◆ **About this exercise**: Only a number is wanted here: the count of lines in the entries below that include the word "button".

Stored items from a collection:
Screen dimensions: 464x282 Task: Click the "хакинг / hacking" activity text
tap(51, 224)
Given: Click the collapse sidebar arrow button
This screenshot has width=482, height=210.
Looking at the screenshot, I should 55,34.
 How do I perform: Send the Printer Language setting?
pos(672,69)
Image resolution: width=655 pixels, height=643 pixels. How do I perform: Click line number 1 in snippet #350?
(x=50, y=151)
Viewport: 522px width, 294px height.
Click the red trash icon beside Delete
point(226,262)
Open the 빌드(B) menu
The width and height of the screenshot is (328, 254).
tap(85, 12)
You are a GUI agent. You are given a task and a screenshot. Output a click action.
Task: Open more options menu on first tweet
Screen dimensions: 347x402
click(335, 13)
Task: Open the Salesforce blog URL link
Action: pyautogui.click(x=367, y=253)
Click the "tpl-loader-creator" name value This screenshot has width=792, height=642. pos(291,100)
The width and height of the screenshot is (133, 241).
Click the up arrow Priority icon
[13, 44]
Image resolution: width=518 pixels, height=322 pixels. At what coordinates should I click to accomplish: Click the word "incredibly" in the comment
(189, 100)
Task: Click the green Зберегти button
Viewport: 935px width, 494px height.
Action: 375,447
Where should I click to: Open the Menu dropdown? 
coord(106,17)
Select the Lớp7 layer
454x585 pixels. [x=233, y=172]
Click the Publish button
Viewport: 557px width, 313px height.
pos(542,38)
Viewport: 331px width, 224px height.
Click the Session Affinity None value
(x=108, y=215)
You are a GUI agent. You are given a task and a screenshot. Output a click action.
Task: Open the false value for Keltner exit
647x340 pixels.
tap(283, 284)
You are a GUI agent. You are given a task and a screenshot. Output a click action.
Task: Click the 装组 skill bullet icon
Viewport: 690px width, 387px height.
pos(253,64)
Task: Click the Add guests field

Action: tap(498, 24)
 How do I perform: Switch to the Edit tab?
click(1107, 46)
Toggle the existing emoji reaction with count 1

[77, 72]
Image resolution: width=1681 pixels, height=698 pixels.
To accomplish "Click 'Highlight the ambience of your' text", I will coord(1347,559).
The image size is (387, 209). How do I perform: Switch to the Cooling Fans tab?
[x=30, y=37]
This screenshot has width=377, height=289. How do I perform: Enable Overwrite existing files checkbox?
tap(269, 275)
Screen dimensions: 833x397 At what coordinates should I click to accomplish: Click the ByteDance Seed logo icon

◆ **Reply to the exercise**: 3